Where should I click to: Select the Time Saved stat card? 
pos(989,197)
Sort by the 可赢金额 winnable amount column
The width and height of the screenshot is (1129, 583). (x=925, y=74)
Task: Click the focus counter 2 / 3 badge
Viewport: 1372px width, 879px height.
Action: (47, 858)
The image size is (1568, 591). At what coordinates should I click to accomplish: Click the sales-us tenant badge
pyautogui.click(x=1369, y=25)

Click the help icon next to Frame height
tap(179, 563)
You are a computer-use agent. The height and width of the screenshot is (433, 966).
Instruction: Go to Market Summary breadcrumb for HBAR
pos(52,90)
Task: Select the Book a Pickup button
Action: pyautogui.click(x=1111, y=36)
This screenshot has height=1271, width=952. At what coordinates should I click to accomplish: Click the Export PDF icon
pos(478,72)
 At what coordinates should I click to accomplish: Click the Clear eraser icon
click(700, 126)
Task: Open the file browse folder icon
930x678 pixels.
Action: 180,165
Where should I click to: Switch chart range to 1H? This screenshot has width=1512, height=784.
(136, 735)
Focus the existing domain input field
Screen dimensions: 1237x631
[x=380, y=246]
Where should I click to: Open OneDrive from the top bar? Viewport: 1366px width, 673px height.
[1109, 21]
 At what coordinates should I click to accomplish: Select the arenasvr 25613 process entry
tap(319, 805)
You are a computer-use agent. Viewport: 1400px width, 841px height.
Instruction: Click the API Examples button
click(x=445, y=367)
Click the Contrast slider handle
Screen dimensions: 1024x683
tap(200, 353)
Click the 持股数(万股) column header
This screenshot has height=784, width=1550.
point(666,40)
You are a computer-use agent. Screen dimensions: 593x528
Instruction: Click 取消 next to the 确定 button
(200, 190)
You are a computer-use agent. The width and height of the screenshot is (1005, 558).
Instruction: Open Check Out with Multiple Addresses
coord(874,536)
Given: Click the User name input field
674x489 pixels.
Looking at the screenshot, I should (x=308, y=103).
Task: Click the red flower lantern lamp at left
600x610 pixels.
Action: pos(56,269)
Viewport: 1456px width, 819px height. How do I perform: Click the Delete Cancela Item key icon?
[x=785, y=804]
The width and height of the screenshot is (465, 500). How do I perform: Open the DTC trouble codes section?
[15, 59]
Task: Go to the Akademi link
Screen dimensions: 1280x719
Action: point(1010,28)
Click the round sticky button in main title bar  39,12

:::::

A verbatim copy of every record is what you should return.

- Answer for the task -
Where should I click to: Select the Time Saved stat card? 
pos(989,197)
Sort by the 可赢金额 winnable amount column
The width and height of the screenshot is (1129, 583). (x=925, y=74)
Task: Click the focus counter 2 / 3 badge
Viewport: 1372px width, 879px height.
Action: (47, 858)
The image size is (1568, 591). At what coordinates should I click to accomplish: Click the sales-us tenant badge
pyautogui.click(x=1369, y=25)

Click the help icon next to Frame height
tap(179, 563)
You are a computer-use agent. The height and width of the screenshot is (433, 966).
Instruction: Go to Market Summary breadcrumb for HBAR
pos(52,90)
Task: Select the Book a Pickup button
Action: pyautogui.click(x=1111, y=36)
This screenshot has height=1271, width=952. At what coordinates should I click to accomplish: Click the Export PDF icon
pos(478,72)
 At what coordinates should I click to accomplish: Click the Clear eraser icon
click(700, 126)
Task: Open the file browse folder icon
930x678 pixels.
Action: 180,165
Where should I click to: Switch chart range to 1H? This screenshot has width=1512, height=784.
(136, 735)
Focus the existing domain input field
Screen dimensions: 1237x631
[x=380, y=246]
Where should I click to: Open OneDrive from the top bar? Viewport: 1366px width, 673px height.
[1109, 21]
 At what coordinates should I click to accomplish: Select the arenasvr 25613 process entry
tap(319, 805)
You are a computer-use agent. Viewport: 1400px width, 841px height.
Instruction: Click the API Examples button
click(x=445, y=367)
Click the Contrast slider handle
Screen dimensions: 1024x683
tap(200, 353)
Click the 持股数(万股) column header
This screenshot has height=784, width=1550.
point(666,40)
You are a computer-use agent. Screen dimensions: 593x528
Instruction: Click 取消 next to the 确定 button
(200, 190)
You are a computer-use agent. The width and height of the screenshot is (1005, 558).
Instruction: Open Check Out with Multiple Addresses
coord(874,536)
Given: Click the User name input field
674x489 pixels.
Looking at the screenshot, I should (x=308, y=103).
Task: Click the red flower lantern lamp at left
600x610 pixels.
Action: pos(56,269)
Viewport: 1456px width, 819px height. How do I perform: Click the Delete Cancela Item key icon?
[x=785, y=804]
The width and height of the screenshot is (465, 500). How do I perform: Open the DTC trouble codes section?
[15, 59]
Task: Go to the Akademi link
Screen dimensions: 1280x719
Action: point(1010,28)
Click the round sticky button in main title bar  39,12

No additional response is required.